Honor shook her head and sighed. It was her way to answer by nod or shake rather than by word.

'I have good news to tell you,' he went on; 'my father is delighted at the prospect, and he is nearly as impatient as I am to have your dear self in Chimsworthy.'

'I cannot go there,' said Honor in a tone that expressed the desolation of her heart.

'Why not?'

She hesitated.

'Why not, Honor? When I wish it, when my father is eager to receive you?'

'Dear Larry,' she said sadly, 'it can never, never be.'

'Come here,' he exclaimed impatiently, and drew her along with him. 'What is the meaning of this? I will understand.' Before them for nearly a mile lay a sheet of gold, a dense mass of unbroken gorse, in full blaze of flower, exhaling a nectareous fragrance in the sun, that filled the air. So dense were the flowers that no green spines could be seen, only various shades of orange and gold and pale yellow. Through it a path had been reaped, for rabbit-shooters, and along this Hillary drew her. The gorse reached to their waists. The fragrance was intoxicating.

'Look here, Honor,' said he, 'look at this furze.
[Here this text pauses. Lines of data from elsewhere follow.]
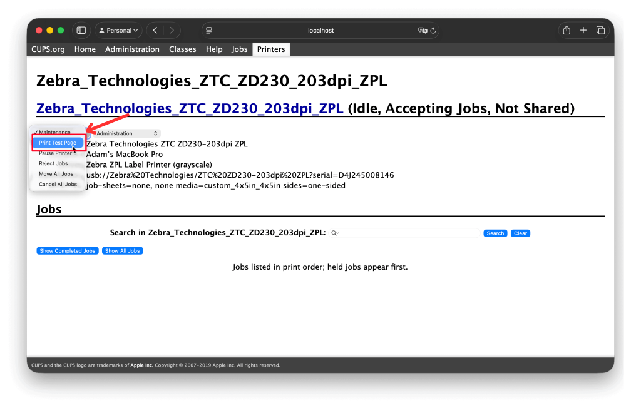This screenshot has height=408, width=641.
Task: Select Print Test Page menu option
Action: click(x=58, y=143)
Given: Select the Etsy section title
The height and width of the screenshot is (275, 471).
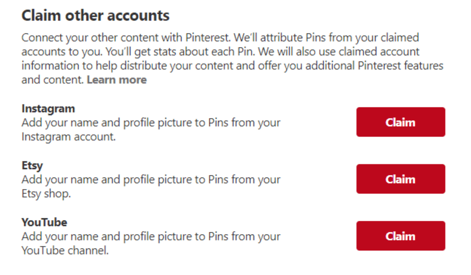Looking at the screenshot, I should coord(32,166).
It is like my nature. It is said that there is not a month in the year in which it does not blossom. Sometimes there is only a golden speck here and there—when the snow is on the ground, not more than a few flowers, and then one stalk sets fire to another, as spring comes on, and the whole bush burns and is not consumed, like that in the desert, when God spoke to Moses from it. It has been so with me, Honor. I have always loved you. Sometimes the prickles have been too thick, and then there have been but few tokens of love; but never, never has the bloom died away altogether. In my heart, Honor, love has always lived, and now it is all blazing, and shining, and full of sweetness.'

'Larry,' answered Honor slowly, 'look here;' she put her hand to a gorse bush and plucked a mass of golden bloom.